Layered Chinese Cabbage and Pork, Chinese Style Steamed Hot Pot. Layer the filling and Chinese cabbage leaves with flour sprinkled between the layers. Wrap the cling film around the layered Chinese cabbage and pork mince and shape to secure. Since the Chinese cabbage leaves were too long, I cut the cake in half and wrapped each half separately as shown.
Cover and bring to a boil. Spread a very little amount of oil in wok and fry the pork belly until cured and browned. Move them to one side of the wok. You can cook Layered Chinese Cabbage and Pork, Chinese Style Steamed Hot Pot using 12 ingredients and 6 steps. Here is how you cook that.
Ingredients of Layered Chinese Cabbage and Pork, Chinese Style Steamed Hot Pot
- You need 1/4 of Chinese cabbage.
- Prepare 300 grams of Pork loin sliced thinly.
- It's 50 grams of Pea shoots.
- It's 1 of Spring onion.
- Prepare 2 tsp of Grated white sesame seeds.
- It's 300 ml of ★Water.
- You need 2 tsp of ★Chicken soup stock granules.
- Prepare 2 tbsp of ★Shaoxing wine.
- You need 1 tsp of ★Salt.
- It's 2 tbsp of ★Soy sauce.
- You need 1 tbsp of ★Oyster sauce.
- It's 2 tsp of ★Sesame oil.
Place garlic, ginger, scallion white and Thai peppers. Fry for half minutes until aromatic. Spread the leaves and put the pork slices on each leaf. Place the leaves and pork into the pot vertically, layer by layer, from the outside to inside.
Layered Chinese Cabbage and Pork, Chinese Style Steamed Hot Pot step by step
- Cut the roots off the pea shoots and cut into half. Julienne the spring onion. Soak them in a bowl of water and drain..
- Lay 2~3 slices of pork on top of the Chinese cabbage. Stack the cabbage and pork in this way to make 5 layers. Make enough stacks to use up all the Chinese cabbage and pork..
- Cut the stacks (Step 2) into 3cm pieces. Pack the stacked layers with the cut side facing up, tightly in a pot..
- Mix the ★ ingredients and pour into the pot (Step 3). Cover with a lid and cook over high heat..
- When the meat is cooked through, add the pea shoots and cover with the lid. Simmer over medium heat for 1 more minute..
- Put the Spring onion on top of Step 5, garnish with grated sesame seeds and it's done..

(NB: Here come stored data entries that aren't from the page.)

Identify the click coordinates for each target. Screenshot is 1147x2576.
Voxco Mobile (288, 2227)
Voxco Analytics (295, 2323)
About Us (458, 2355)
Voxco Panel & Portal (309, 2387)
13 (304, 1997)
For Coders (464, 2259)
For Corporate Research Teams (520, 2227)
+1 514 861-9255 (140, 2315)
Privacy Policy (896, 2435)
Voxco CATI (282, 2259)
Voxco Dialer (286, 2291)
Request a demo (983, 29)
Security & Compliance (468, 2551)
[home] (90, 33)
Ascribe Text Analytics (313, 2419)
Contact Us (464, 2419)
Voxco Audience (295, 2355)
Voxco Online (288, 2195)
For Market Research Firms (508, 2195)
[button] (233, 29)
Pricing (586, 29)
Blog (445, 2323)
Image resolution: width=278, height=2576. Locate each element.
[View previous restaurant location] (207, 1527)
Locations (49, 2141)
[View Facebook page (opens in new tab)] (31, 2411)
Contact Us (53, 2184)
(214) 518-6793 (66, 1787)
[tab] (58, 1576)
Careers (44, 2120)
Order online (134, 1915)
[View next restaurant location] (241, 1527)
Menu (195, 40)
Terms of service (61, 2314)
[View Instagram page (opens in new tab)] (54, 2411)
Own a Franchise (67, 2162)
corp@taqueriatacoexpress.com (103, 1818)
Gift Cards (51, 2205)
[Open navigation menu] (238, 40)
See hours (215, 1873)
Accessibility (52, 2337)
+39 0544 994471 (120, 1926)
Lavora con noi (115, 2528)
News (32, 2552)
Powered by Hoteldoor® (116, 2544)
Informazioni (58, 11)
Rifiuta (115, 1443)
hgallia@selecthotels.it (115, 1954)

Fill the gap with onion and carrots and add in the mushrooms on the side. The napa cabbage/pork belly layers should be packed tightly as they become loosen once it starts cooking. Then transfer the pork belly out and Poke as many holes as possible on the rind. Pack and pile the pork and cabbage vertically into the hot pot. Once the soup was almost finished, the last bit was poured directly from the pot. "Once the outermost layer of the cabbage was completely cooked and soft, it was placed inside a flat bowl, and more warm soup was slowly scooped into it.